Она перевела внимательный взгляд на тыльную сторону ладони и почесала ее, звеня многочисленными браслетами.
— Ты и в самом деле решил, что знаешь нечто, неизвестное нам?
Мой скромный смешок позволил распухшей губе потереться о зубы.
— Напротив, я уверен, что вам известно гораздо больше, чем мне, миссис Ренквист. Я чуть ли не единственный человек в городе, кому почти ничего не известно. Воистину пустой сосуд. Вам никто не говорил, что упоминание о себе во множественном числе первого лица делает вас претенциозной, как Ричард Никсон?
Она расцвела.
— Лесть, Дэнни, поможет тебе еще меньше, чем неумелые попытки притвориться несведущим.
— Вижу, — отозвался я сквозь дурноту и непрекращающийся звон в ушах. — Но куда, собственно, мы стремимся прийти?

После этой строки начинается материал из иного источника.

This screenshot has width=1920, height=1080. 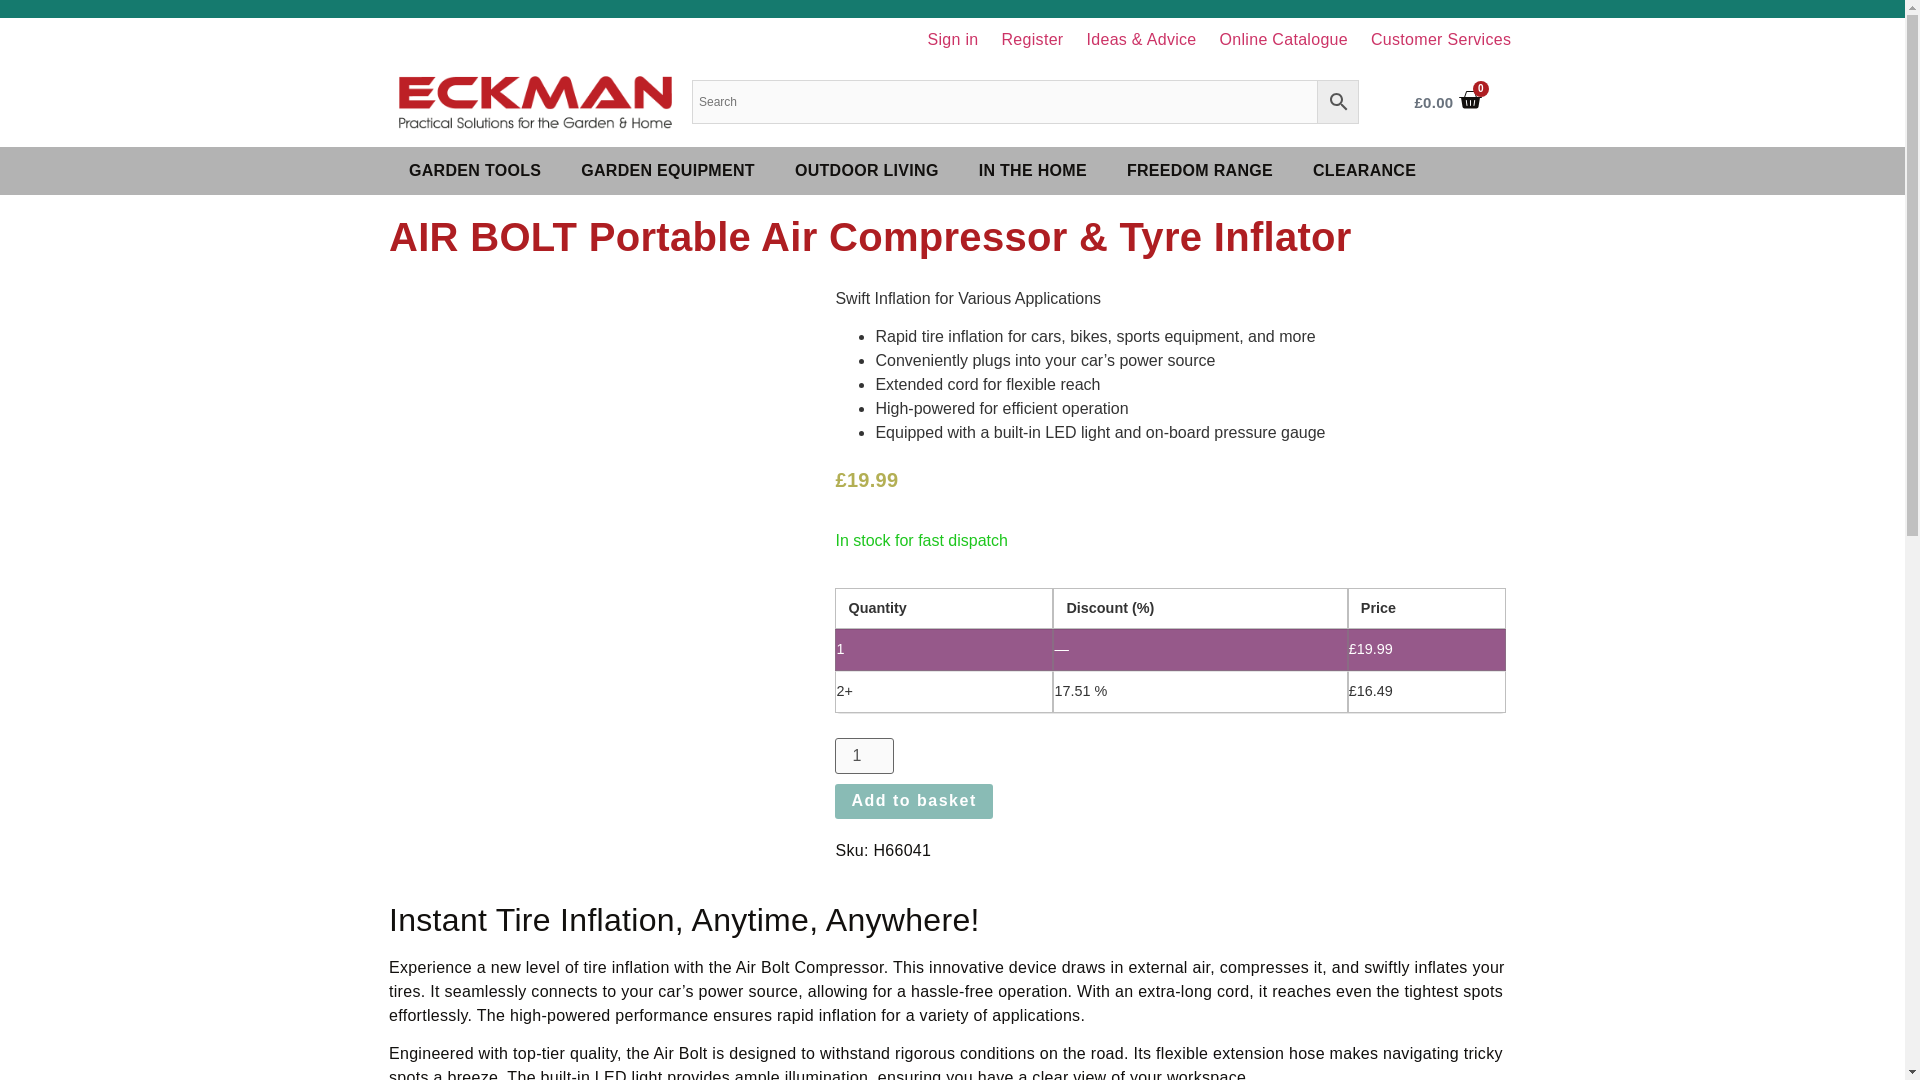 I want to click on Register, so click(x=1032, y=39). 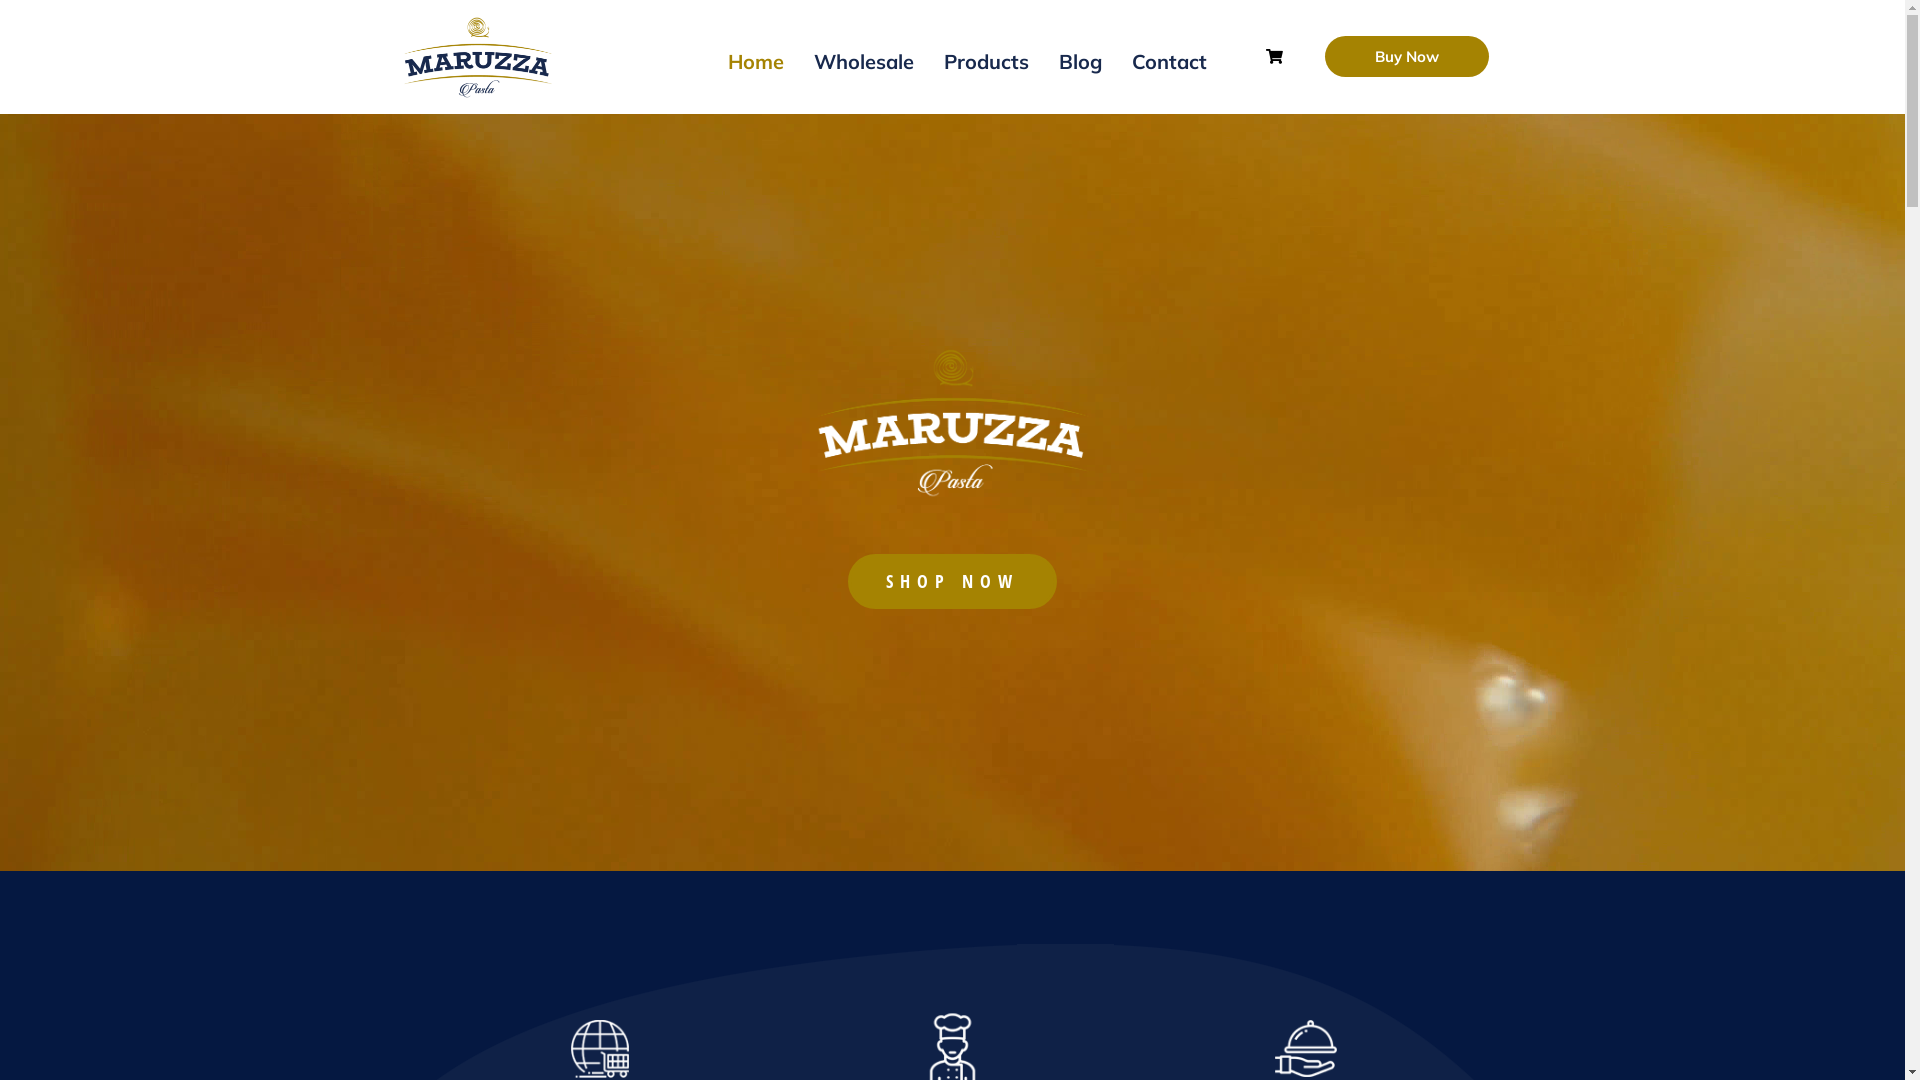 I want to click on Contact, so click(x=1170, y=62).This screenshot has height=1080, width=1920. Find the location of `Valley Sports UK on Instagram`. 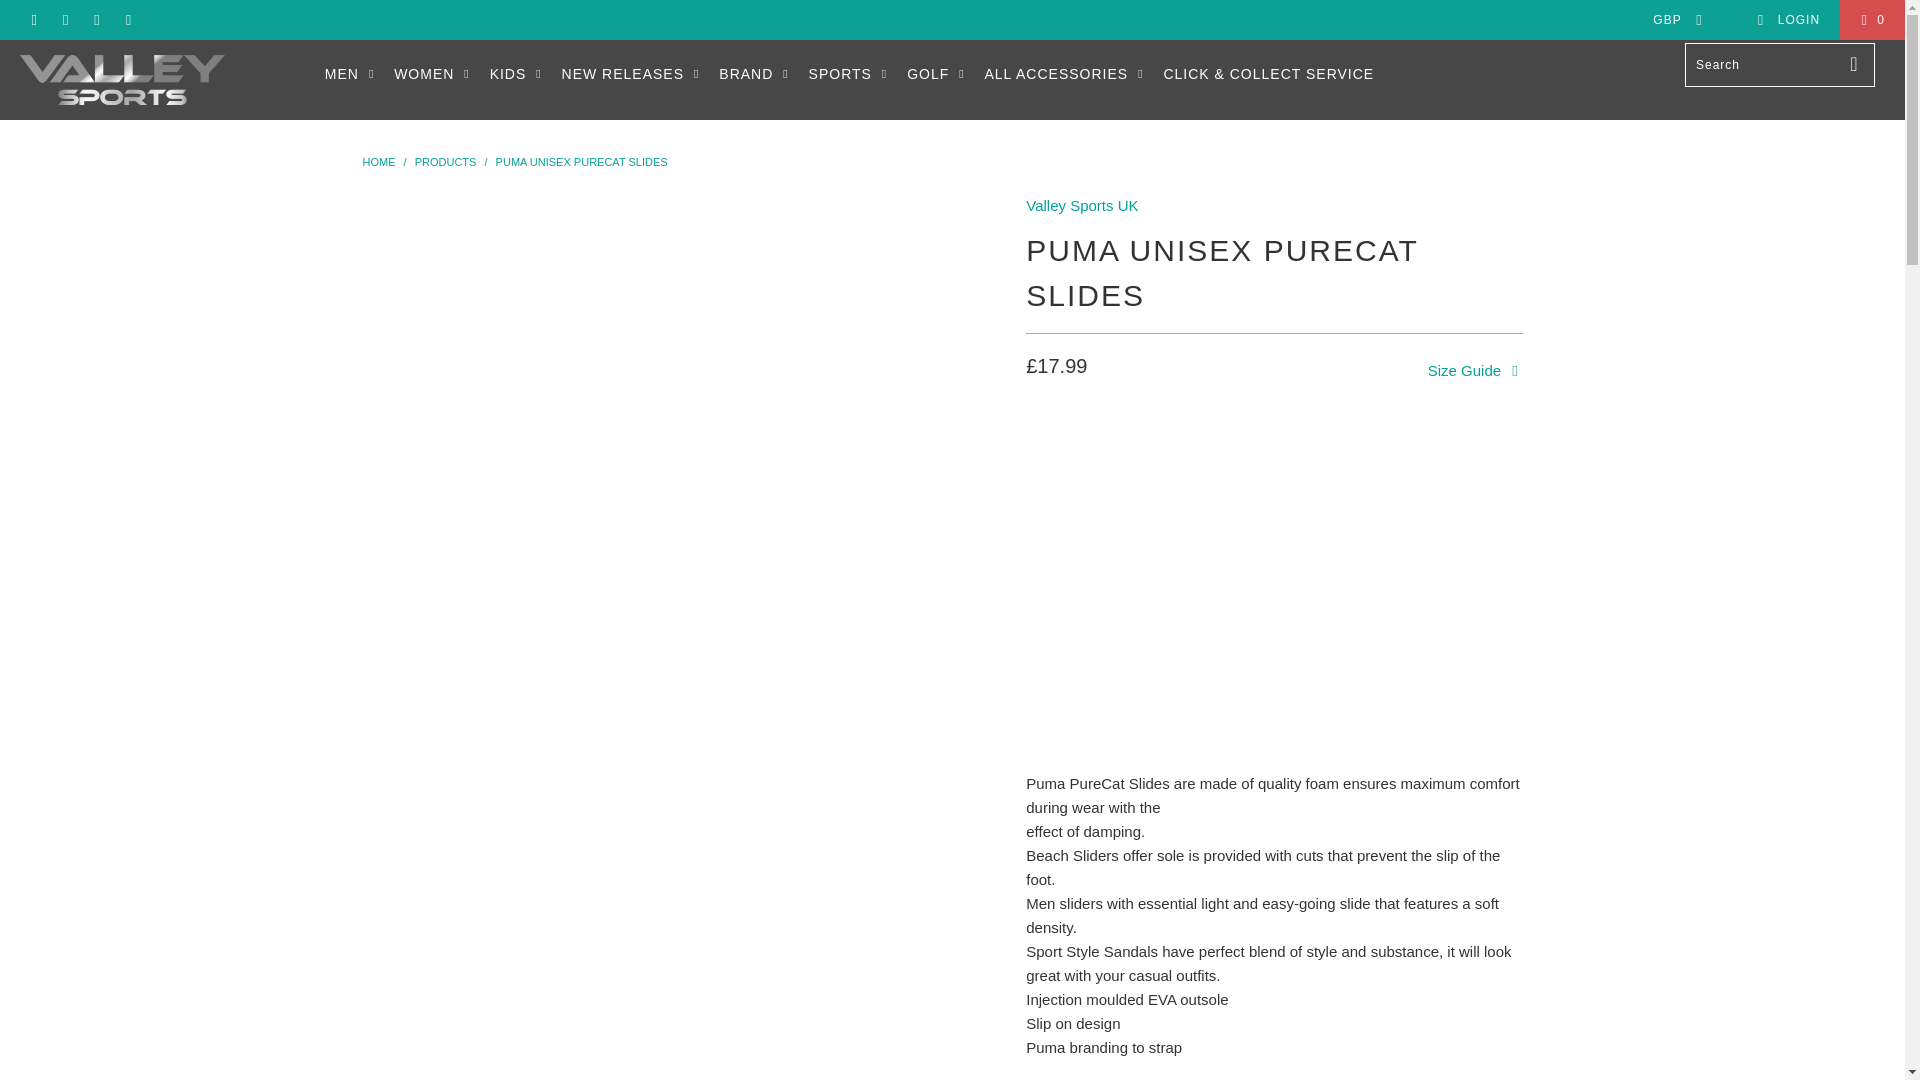

Valley Sports UK on Instagram is located at coordinates (128, 20).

— Ну-ну, Дэниел. Мы стремимся прийти не «куда», а «к чему».
Она тяжко вздохнула.
— Нельзя ли обойтись без этих утомительных предисловий? Может быть, сойдемся на том, что ты знаешь, что мы ищем, и где это находится?
Я покачал головой.
— Почему бы и нет? Но какая вам в том польза? Ведь я, как я не устаю объяснять каждому, кто готов слушать — а не готов никто, — не имею и никогда не имел представления, что происходит.
Ее улыбка погасла, и она чуть взмахнула левой рукой. Усатый съездил меня с другой стороны.
Он размахнулся не больше чем на фут, но у меня посыпались из глаз искры, и звон стал вдвое громче.
— Господи, — промямлил я, чувствуя, как стекает по подбородку слюна, — парень хорош. Где вы его взяли?
Она не ответила.
Я спросил:
— Случайно, не в Багдаде?
Она задумчиво нахмурилась.
— Как ты проницателен, Дэнни. Ты почти угадал. В действительности он курд. Конечно, Курдистан и Багдад — разные миры, и все же ты попал почти в яблочко. Может быть, ты бывал в тех местах и знаком с населением?
Несмотря на интонации допроса, фраза прозвучала не вопросом, а светской болтовней за коктейлем. Я не стал отвечать.
Глупо с моей стороны. Она шевельнула рукой. Я получил удар.
— Это был вопрос, — напомнила она.
— Нет, — ответил я, — я никогда не бывал ближе к Курдистану, чем баночка козьего йогурта.
Она улыбнулась:
— Хорошо, что Аттик тебя не понимает. Если бы понял он мог бы ударить тебя… автономно.
Она хихикнула.
— Курды весьма стремятся к автономии.
— Зачем?
— Ты его оскорбляешь.
— Я? Оскорбляю? Аттика? Когда это мухи оскорбляли ослов?
Аттик ударил снова.
Из уха, расположенного ближе к нему, текло не машинное масло, и все же я попытался рассмеяться.
— Ох, боже мой. Миссис Ренквист, вам бы следовало придержать обучение Аттика английскому, пока он кого-нибудь не обидел.